Is Commercial Litigation in Decline? The Rise of ADR Amidst Funding Constraints

In recent years, civil litigation trends in England and Wales have diverged sharply between the County Court and the High Court. While the County Court has seen a consistent increase in claims—particularly low-value money claims—the High Court has experienced a notable reduction in commercial litigation. This shift reflects more than just changes in case volumes; it underscores the growing role of alternative dispute resolution (ADR) and the impact of litigation funding constraints.

Commercial Litigation in Retreat

According to Ministry of Justice figures, over 1.7 million claims were issued in the County Court in 2023, an 11% increase on the previous year. The majority were money claims, with bulk issuers such as lenders and utility companies driving much of the growth. In contrast, the commercial courts of the High Court saw only 3,380 new claims issued in 2024—a 10% decrease and the lowest number since 2018.

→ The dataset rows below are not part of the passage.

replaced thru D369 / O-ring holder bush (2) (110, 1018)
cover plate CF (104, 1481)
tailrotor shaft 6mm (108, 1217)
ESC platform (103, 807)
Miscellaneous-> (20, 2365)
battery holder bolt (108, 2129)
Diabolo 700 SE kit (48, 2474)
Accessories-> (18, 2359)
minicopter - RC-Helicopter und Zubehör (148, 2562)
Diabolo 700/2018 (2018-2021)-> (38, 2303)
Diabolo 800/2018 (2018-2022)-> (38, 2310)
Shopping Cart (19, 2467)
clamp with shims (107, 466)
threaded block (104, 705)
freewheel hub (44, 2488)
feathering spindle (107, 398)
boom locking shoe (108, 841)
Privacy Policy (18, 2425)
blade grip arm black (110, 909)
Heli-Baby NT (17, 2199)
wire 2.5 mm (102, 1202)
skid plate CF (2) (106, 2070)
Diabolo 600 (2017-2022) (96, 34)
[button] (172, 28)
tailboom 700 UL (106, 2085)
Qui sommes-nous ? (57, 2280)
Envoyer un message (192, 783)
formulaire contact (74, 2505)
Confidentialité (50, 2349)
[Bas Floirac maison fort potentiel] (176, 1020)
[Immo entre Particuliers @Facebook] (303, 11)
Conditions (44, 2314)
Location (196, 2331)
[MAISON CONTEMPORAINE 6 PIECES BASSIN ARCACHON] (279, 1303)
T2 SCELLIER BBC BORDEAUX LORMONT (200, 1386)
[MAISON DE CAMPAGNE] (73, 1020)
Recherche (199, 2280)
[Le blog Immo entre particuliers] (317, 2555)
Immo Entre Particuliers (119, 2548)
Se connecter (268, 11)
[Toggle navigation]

This decline in High Court litigation is not a blip, but part of a broader trend. Several factors are at play, chief among them being increased scrutiny and constraints on litigation funding following the Supreme Court’s 2023 ruling in Paccar Inc v Road Haulage Association Ltd. In that landmark case, the Court held that litigation funding agreements entitling funders to a percentage of damages were damages-based agreements, and thus unenforceable unless they complied with strict regulatory requirements. The result? A chilling effect on the willingness of funders to back high-stakes commercial claims.

The Mediation Momentum

In parallel with these funding challenges, ADR—and mediation in particular—has gained significant ground as a viable alternative to courtroom litigation. With increasing judicial encouragement and policy support, mediation is no longer seen as a sign of weakness, but as a cost-effective, strategic choice. The Court of Appeal’s decision in Churchill v Merthyr Tydfil CBC reaffirmed that parties may be compelled to mediate and that unreasonable refusals to do so can result in cost sanctions, even for successful litigants.

For commercial parties, the attractions of mediation are obvious: it offers confidentiality, flexibility, and the opportunity to preserve business relationships while avoiding protracted and costly litigation. Moreover, in a climate of economic uncertainty and funding limitations, resolving disputes outside the courtroom is not just desirable—it may be necessary.

A Structural Shift?

The downturn in High Court commercial claims may signal a structural shift in the legal landscape. As digital transformation in the courts lags behind expectations—three-quarters of court cases are still processed on paper despite a £1.5 billion modernisation project—businesses are increasingly looking elsewhere for swift and efficient justice.

Arbitration continues to attract global commercial disputes, but mediation is becoming the first port of call for many. The Civil Justice Council’s ongoing review of mandatory mediation and reforms to fixed recoverable costs further reinforce the trajectory away from traditional litigation.

Conclusion

Commercial litigation in the High Court may be in decline, but this is not a sign of a weakening justice system. Instead, it reflects the legal profession’s adaptability to financial, procedural, and cultural change. As litigation funding becomes more complex and court processes remain cumbersome, parties are embracing ADR and mediation as smarter, more sustainable ways to resolve their disputes.

The future of dispute resolution may be less about the courtroom and more about the conference room.